Saved entries
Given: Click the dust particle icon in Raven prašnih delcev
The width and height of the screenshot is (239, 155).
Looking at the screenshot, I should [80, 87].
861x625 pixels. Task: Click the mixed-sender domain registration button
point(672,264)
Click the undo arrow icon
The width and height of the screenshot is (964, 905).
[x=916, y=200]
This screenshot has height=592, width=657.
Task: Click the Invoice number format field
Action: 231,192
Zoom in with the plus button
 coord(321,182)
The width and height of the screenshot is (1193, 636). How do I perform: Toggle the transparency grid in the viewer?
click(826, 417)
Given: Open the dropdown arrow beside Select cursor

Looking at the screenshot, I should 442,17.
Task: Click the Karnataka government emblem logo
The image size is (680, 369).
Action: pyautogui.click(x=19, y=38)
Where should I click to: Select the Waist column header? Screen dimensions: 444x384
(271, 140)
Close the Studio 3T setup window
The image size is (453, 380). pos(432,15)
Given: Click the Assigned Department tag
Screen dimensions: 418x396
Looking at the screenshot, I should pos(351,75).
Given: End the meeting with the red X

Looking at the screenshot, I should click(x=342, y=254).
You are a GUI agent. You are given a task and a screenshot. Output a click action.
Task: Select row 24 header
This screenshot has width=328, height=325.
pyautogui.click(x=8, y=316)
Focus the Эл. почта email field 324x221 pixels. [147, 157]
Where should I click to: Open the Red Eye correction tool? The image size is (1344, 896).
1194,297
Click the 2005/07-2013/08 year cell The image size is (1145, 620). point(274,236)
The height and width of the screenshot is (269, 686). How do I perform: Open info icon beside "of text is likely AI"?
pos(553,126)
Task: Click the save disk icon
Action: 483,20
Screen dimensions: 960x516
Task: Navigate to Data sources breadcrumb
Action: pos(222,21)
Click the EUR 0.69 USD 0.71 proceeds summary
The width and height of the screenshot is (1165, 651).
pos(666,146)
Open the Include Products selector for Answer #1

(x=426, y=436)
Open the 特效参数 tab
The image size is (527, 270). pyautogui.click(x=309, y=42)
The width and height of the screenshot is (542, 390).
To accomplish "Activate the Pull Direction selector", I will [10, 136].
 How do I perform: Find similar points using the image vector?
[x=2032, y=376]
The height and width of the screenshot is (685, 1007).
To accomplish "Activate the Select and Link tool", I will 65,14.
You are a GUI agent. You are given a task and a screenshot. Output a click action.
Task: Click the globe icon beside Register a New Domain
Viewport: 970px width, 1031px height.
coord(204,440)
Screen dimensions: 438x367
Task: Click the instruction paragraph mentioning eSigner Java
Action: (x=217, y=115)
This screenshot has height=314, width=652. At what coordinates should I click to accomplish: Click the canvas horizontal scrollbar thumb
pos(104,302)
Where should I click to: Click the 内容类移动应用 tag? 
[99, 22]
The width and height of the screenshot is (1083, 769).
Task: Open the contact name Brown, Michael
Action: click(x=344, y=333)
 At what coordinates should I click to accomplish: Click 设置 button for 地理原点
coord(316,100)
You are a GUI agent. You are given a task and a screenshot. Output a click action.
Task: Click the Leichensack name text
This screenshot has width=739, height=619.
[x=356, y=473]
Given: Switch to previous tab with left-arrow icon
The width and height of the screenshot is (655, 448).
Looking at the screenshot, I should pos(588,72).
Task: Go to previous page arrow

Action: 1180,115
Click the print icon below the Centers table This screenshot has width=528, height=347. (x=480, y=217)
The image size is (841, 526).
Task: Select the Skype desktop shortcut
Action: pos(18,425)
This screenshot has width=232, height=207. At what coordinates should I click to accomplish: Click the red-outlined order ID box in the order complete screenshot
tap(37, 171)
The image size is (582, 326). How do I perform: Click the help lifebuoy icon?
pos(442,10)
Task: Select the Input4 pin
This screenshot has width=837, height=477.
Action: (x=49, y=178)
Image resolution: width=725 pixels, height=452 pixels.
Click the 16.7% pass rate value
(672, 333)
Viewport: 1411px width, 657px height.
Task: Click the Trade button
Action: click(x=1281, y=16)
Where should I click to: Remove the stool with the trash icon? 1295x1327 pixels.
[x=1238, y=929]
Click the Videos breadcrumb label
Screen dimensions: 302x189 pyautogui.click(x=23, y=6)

Exercise directions:
Each line above should be duplicated without any alteration.

Written response:
Given: Click the dust particle icon in Raven prašnih delcev
The width and height of the screenshot is (239, 155).
Looking at the screenshot, I should [80, 87].
861x625 pixels. Task: Click the mixed-sender domain registration button
point(672,264)
Click the undo arrow icon
The width and height of the screenshot is (964, 905).
[x=916, y=200]
This screenshot has height=592, width=657.
Task: Click the Invoice number format field
Action: 231,192
Zoom in with the plus button
 coord(321,182)
The width and height of the screenshot is (1193, 636). How do I perform: Toggle the transparency grid in the viewer?
click(826, 417)
Given: Open the dropdown arrow beside Select cursor

Looking at the screenshot, I should 442,17.
Task: Click the Karnataka government emblem logo
The image size is (680, 369).
Action: pyautogui.click(x=19, y=38)
Where should I click to: Select the Waist column header? Screen dimensions: 444x384
(271, 140)
Close the Studio 3T setup window
The image size is (453, 380). pos(432,15)
Given: Click the Assigned Department tag
Screen dimensions: 418x396
Looking at the screenshot, I should pos(351,75).
Given: End the meeting with the red X

Looking at the screenshot, I should click(x=342, y=254).
You are a GUI agent. You are given a task and a screenshot. Output a click action.
Task: Select row 24 header
This screenshot has width=328, height=325.
pyautogui.click(x=8, y=316)
Focus the Эл. почта email field 324x221 pixels. [147, 157]
Where should I click to: Open the Red Eye correction tool? The image size is (1344, 896).
1194,297
Click the 2005/07-2013/08 year cell The image size is (1145, 620). point(274,236)
The height and width of the screenshot is (269, 686). How do I perform: Open info icon beside "of text is likely AI"?
pos(553,126)
Task: Click the save disk icon
Action: 483,20
Screen dimensions: 960x516
Task: Navigate to Data sources breadcrumb
Action: pos(222,21)
Click the EUR 0.69 USD 0.71 proceeds summary
The width and height of the screenshot is (1165, 651).
pos(666,146)
Open the Include Products selector for Answer #1

(x=426, y=436)
Open the 特效参数 tab
The image size is (527, 270). pyautogui.click(x=309, y=42)
The width and height of the screenshot is (542, 390).
To accomplish "Activate the Pull Direction selector", I will [10, 136].
 How do I perform: Find similar points using the image vector?
[x=2032, y=376]
The height and width of the screenshot is (685, 1007).
To accomplish "Activate the Select and Link tool", I will 65,14.
You are a GUI agent. You are given a task and a screenshot. Output a click action.
Task: Click the globe icon beside Register a New Domain
Viewport: 970px width, 1031px height.
coord(204,440)
Screen dimensions: 438x367
Task: Click the instruction paragraph mentioning eSigner Java
Action: (x=217, y=115)
This screenshot has height=314, width=652. At what coordinates should I click to accomplish: Click the canvas horizontal scrollbar thumb
pos(104,302)
Where should I click to: Click the 内容类移动应用 tag? 
[99, 22]
The width and height of the screenshot is (1083, 769).
Task: Open the contact name Brown, Michael
Action: click(x=344, y=333)
 At what coordinates should I click to accomplish: Click 设置 button for 地理原点
coord(316,100)
You are a GUI agent. You are given a task and a screenshot. Output a click action.
Task: Click the Leichensack name text
This screenshot has width=739, height=619.
[x=356, y=473]
Given: Switch to previous tab with left-arrow icon
The width and height of the screenshot is (655, 448).
Looking at the screenshot, I should pos(588,72).
Task: Go to previous page arrow

Action: 1180,115
Click the print icon below the Centers table This screenshot has width=528, height=347. (x=480, y=217)
The image size is (841, 526).
Task: Select the Skype desktop shortcut
Action: pos(18,425)
This screenshot has width=232, height=207. At what coordinates should I click to accomplish: Click the red-outlined order ID box in the order complete screenshot
tap(37, 171)
The image size is (582, 326). How do I perform: Click the help lifebuoy icon?
pos(442,10)
Task: Select the Input4 pin
This screenshot has width=837, height=477.
Action: (x=49, y=178)
Image resolution: width=725 pixels, height=452 pixels.
Click the 16.7% pass rate value
(672, 333)
Viewport: 1411px width, 657px height.
Task: Click the Trade button
Action: click(x=1281, y=16)
Where should I click to: Remove the stool with the trash icon? 1295x1327 pixels.
[x=1238, y=929]
Click the Videos breadcrumb label
Screen dimensions: 302x189 pyautogui.click(x=23, y=6)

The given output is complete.